The burning candle also produces carbon, in the form of the black soot we see on the spoon.  It is glowing soot that causes the candle give out light.

If there were enough oxygen to burn all the wax, only carbon dioxide and water would be produced and the flame would be blue, like in a gas burner.

The small amount of wax on the spoon is the unburnt gaseous wax which has condensed on the cold spoon and turned back into solid wax.

Golden gas and solid methane

These experiments are an interesting way to explore states of matter. My kids were surprised to discover that every element can exist as a solid, liquid and a gas.

C(10) wondered if gold can be a gas. The answer is yes – gold boils and evaporates at 2,800°C.  And solid gold becomes a liquid at just over 1000°C.

Meanwhile J(9) wanted to know if gaseous bodily emissions can take solid form (and if so could we google photos). He phrased it differently, as you can imagine. This led us to the fascinating topic of solid methane, a source of fuel which exists in very cold conditions at the bottom of the ocean and at the poles.

science how candles burn
Frozen methane bubbles: U.S. Geological Survey

Trick re-lighting candles

We also wondered how trick birthday candles work –  the ones that re-light by themselves after you blow them out.

The “magic” ingredient is usually magnesium in the candle’s wick.
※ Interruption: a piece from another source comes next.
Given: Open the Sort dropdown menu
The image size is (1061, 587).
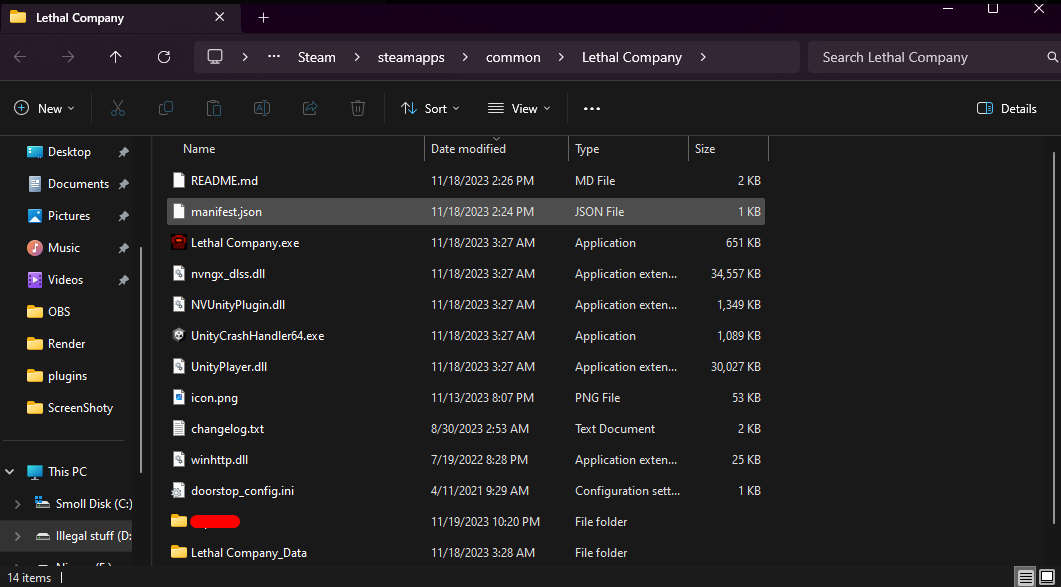Looking at the screenshot, I should [x=430, y=108].
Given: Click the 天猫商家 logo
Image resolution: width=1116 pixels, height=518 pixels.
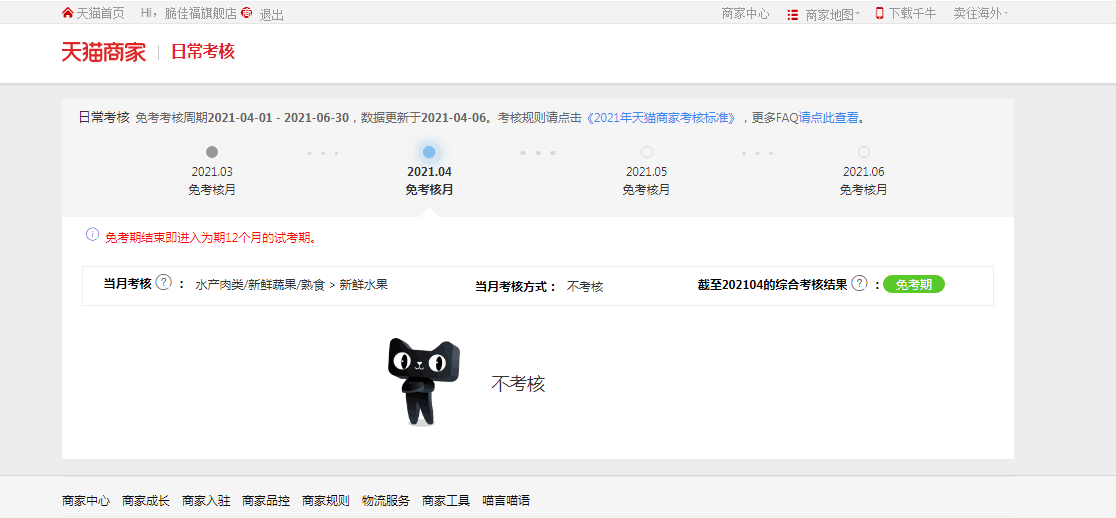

When the candle is burning, the magnesium is shielded by the liquid wax being drawn up the wick. But after the candle has been extinguished, the wick is no longer hot enough to draw up the liquid wax. The magnesium is exposed to the wick, which is hot enough to ignite the magnesium The burning magnesium in turn ignites the gaseous wax.  This article explains the process very clearly.

Apparently you can see tiny flecks of magnesium going off around the glowing ember of re-lighting candles.  I’ve ordered some so we can observe this for ourselves.

Further Resources

Scientist Michael Faraday gave a series of children’s lectures about the chemistry of candles at the Royal Science how candles burnInstitution, London in 1860. You can read an abridged version here.

How does a candle work?  (How Stuff Works)

The Mystery of the Periodic Table is a wonderful living book about the history of chemistry. This week we read about the discovery of oxygen, which was the perfect background to our experiments.

Kitchen Chemistry  Free online course from the University of East Anglia. (Runs until 26 May 2014.)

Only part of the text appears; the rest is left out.